**Task prompt:**
Filter the entries and keep only the lines where the string "mode" appears.
··· Records to use ···
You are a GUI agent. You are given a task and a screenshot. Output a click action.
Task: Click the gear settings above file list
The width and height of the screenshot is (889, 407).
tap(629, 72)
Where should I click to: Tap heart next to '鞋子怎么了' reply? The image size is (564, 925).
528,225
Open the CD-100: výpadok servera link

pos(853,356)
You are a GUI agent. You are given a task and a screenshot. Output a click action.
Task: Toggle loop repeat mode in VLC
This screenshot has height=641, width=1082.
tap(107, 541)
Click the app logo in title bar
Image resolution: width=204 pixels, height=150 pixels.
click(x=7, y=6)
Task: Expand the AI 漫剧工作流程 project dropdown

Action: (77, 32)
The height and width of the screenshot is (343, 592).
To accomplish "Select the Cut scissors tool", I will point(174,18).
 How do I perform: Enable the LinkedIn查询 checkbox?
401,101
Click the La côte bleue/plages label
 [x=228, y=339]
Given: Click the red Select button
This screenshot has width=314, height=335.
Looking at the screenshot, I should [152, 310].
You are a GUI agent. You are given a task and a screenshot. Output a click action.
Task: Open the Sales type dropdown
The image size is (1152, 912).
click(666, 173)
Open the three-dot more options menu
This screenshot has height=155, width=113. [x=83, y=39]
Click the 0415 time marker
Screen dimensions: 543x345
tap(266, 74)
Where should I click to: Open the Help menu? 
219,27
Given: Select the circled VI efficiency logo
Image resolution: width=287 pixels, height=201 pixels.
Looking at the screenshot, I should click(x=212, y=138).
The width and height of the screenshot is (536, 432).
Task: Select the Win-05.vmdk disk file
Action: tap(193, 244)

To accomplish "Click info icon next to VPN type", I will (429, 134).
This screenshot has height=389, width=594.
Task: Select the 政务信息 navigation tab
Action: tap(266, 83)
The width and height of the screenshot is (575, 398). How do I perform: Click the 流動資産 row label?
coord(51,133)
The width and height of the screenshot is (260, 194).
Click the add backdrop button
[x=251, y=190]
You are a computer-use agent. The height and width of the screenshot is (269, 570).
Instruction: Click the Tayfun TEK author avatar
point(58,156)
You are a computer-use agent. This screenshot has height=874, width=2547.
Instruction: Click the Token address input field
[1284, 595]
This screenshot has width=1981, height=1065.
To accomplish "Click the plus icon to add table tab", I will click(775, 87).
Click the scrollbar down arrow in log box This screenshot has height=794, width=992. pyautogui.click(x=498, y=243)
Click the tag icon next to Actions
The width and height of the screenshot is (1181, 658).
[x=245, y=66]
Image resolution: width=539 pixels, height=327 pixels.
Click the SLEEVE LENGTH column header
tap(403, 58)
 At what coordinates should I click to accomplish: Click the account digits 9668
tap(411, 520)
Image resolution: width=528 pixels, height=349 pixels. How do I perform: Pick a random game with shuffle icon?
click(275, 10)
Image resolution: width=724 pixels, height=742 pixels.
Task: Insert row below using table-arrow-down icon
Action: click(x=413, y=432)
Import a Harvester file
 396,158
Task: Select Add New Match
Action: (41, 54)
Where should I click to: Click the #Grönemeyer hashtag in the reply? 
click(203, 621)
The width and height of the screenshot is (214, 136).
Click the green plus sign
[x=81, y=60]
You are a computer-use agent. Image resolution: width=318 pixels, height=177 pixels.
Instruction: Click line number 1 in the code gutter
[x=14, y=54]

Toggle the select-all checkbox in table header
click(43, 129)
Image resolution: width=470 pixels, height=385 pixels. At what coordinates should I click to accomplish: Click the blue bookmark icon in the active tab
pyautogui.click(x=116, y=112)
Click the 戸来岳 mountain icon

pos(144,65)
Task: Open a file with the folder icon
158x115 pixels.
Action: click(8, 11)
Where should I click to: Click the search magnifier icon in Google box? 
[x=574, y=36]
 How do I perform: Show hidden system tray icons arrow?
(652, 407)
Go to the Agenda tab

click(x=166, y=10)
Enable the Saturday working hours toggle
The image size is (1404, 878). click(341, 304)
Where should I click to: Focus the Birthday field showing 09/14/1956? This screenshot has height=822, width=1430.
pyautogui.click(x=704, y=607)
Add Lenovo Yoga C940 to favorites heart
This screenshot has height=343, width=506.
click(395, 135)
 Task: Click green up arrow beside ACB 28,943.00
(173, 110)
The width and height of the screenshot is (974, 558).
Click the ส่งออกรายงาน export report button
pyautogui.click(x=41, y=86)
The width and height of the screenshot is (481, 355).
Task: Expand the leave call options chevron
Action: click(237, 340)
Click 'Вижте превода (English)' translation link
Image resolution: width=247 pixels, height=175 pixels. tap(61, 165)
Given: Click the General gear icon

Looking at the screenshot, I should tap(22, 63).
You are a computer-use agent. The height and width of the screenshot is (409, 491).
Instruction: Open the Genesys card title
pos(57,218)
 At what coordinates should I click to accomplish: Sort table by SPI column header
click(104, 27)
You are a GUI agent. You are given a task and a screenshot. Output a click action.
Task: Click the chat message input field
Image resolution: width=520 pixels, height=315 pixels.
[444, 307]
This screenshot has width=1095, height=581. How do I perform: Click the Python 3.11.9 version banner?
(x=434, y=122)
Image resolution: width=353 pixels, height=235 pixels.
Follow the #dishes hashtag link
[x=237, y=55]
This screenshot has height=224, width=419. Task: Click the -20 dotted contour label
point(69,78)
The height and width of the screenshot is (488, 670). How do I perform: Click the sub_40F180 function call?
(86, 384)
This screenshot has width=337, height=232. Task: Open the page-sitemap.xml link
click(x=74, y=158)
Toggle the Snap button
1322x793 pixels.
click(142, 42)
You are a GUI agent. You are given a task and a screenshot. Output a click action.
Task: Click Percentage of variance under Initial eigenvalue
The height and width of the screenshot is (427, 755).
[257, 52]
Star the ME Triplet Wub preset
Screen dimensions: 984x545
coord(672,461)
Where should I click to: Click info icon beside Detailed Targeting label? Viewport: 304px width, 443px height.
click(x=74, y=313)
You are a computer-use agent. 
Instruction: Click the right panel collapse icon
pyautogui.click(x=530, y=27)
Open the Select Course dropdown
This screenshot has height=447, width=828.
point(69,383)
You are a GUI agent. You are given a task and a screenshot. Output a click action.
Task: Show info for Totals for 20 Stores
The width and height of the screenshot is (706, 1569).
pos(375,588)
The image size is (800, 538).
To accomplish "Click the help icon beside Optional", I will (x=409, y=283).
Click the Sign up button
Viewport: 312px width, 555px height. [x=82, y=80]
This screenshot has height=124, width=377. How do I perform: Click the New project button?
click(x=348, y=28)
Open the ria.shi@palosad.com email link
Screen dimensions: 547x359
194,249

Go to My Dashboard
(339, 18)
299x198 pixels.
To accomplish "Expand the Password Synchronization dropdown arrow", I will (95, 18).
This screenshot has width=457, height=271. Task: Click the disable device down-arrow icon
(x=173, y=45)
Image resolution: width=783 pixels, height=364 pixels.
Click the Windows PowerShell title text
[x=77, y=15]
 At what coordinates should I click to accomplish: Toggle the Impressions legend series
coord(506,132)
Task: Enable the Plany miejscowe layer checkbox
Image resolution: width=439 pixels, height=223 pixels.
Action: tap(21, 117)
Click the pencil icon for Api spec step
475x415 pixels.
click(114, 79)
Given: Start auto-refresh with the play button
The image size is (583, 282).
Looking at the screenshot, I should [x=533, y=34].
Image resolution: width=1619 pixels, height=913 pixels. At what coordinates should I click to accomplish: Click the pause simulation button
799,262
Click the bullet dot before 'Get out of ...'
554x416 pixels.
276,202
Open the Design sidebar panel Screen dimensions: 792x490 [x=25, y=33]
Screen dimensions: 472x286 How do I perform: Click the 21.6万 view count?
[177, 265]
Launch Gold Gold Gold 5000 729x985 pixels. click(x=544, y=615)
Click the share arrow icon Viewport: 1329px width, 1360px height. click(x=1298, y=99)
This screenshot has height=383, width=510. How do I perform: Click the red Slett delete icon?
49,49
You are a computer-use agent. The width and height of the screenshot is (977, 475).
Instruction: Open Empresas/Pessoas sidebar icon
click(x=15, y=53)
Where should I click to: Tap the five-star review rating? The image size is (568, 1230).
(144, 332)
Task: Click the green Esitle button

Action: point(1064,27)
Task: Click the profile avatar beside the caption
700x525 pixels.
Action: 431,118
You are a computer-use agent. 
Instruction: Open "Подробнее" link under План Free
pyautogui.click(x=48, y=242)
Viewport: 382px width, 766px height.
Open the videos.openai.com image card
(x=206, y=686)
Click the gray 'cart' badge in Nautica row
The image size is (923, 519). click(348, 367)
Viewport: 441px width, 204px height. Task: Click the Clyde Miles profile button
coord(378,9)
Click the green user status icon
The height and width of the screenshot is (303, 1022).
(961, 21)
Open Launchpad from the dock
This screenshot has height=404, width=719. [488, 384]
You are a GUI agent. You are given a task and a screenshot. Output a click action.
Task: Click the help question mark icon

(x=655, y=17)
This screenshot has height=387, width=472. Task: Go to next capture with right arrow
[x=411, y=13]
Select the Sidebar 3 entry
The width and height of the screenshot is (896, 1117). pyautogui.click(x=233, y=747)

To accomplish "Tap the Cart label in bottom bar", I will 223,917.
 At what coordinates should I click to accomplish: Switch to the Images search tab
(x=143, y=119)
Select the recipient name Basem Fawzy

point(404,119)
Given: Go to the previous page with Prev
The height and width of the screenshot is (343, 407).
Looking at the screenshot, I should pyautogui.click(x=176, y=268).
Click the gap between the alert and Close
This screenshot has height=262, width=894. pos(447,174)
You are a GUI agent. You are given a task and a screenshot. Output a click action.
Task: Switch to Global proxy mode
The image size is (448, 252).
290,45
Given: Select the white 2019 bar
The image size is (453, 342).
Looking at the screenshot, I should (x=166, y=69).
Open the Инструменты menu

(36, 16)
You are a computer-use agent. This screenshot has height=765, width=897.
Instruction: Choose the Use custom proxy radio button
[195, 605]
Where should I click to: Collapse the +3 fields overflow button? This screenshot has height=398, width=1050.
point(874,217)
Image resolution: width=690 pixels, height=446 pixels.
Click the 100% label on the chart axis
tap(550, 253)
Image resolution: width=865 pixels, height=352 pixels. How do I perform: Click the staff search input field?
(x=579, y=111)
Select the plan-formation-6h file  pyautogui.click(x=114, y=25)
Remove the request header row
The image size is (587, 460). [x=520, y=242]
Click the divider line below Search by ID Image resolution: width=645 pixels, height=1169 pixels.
···
**Output:**
Task: Toggle loop repeat mode in VLC
Task: Switch to Global proxy mode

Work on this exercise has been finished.